Steel Roller coaster at Kentucky Kingdom

Lightning Run is a custom Hyper GT-X steel roller coaster, created and manufactured by Chance Rides, located at Kentucky Kingdom in Louisville, Kentucky. Since its opening on May 24, 2014, Lightning Run is, to-date, the only operating Hyper GT-X model roller coaster in the world.

==History==
In February 2010, Six Flags permanently closed Kentucky Kingdom after a negotiation could not be reached with the Kentucky State Fair Board for a new lease needed for the park.

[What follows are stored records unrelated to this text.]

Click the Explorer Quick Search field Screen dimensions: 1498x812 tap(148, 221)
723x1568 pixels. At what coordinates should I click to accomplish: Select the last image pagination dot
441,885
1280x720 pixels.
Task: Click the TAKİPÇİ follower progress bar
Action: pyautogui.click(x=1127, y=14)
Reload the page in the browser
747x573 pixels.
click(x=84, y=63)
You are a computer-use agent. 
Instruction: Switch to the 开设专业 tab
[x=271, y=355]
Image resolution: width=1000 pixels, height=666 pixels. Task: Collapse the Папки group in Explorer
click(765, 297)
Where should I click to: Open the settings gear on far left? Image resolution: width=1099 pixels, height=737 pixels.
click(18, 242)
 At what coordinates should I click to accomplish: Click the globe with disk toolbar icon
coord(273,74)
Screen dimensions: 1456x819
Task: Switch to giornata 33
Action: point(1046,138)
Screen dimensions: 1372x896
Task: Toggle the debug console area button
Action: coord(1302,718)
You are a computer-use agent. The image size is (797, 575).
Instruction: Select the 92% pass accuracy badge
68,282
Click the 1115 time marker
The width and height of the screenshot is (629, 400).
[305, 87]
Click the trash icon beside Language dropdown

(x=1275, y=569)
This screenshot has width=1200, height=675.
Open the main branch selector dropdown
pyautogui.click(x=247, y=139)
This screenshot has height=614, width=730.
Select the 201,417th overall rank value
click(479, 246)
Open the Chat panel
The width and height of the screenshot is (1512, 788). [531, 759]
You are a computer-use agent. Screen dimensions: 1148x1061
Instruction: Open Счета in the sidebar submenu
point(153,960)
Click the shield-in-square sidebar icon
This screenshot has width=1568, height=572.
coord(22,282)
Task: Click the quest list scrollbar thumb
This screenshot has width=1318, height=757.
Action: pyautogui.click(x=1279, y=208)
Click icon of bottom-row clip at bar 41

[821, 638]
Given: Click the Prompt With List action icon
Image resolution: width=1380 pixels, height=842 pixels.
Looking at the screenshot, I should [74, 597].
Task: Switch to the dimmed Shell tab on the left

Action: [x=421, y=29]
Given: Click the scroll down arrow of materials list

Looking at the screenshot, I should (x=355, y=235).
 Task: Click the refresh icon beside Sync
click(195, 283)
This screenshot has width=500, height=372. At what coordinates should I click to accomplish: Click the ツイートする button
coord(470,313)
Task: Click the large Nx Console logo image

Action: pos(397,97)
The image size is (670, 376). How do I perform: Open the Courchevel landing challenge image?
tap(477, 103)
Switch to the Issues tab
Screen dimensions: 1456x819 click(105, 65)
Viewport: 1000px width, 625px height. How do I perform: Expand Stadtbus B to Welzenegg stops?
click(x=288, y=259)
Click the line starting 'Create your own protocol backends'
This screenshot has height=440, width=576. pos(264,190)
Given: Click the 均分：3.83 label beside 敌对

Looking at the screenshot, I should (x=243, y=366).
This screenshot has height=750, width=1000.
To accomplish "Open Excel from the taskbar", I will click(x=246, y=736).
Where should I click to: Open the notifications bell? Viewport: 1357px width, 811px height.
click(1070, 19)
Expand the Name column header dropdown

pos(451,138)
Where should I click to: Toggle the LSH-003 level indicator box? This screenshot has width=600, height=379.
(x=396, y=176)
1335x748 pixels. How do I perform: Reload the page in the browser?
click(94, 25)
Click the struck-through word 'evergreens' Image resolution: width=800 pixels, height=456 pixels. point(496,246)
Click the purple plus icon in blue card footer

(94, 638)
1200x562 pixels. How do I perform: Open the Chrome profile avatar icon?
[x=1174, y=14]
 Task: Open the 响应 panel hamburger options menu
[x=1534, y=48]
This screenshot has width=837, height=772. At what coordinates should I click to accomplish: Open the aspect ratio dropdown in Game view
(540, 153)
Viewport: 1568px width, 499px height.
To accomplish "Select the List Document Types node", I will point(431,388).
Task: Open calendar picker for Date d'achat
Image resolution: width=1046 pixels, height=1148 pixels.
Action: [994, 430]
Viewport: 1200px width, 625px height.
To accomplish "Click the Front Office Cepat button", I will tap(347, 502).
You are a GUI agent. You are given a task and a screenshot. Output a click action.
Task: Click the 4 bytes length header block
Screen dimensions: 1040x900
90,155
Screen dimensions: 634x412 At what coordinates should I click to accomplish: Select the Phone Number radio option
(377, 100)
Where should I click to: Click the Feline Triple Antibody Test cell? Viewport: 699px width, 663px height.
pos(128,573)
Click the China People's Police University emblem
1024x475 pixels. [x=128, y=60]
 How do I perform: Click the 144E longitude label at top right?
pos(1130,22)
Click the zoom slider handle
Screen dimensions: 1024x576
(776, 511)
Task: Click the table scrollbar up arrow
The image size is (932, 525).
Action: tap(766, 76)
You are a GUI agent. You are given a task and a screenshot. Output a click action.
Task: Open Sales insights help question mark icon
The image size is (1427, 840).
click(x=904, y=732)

In May 2010, Local Investor Ed Hart returned to the fold to operate the park again almost 13 years after selling the park to Six Flags. However, after over one year of trying to negotiate with the fair board over a lease, negotiations with Hart abruptly ended in September 2011. At the start of 2012, the owners of Holiday World expressed interest in running the park and renaming it to Bluegrass Boardwalk, but those plans ended without success in June 2012. In August 2012, Ed Hart returned to the Fair Board with a new proposal which included a Bolliger & Mabillard roller coaster, but the plans were slightly changed to a roller coaster and a different manufacturer. Chance Rides was then hired to build a brand new coaster model for the park.

==Reception==
Lightning Run was ranked in the Amusement Todays Golden Ticket Awards for best new ride of 2014 with 9% of the vote, to come in fifth place.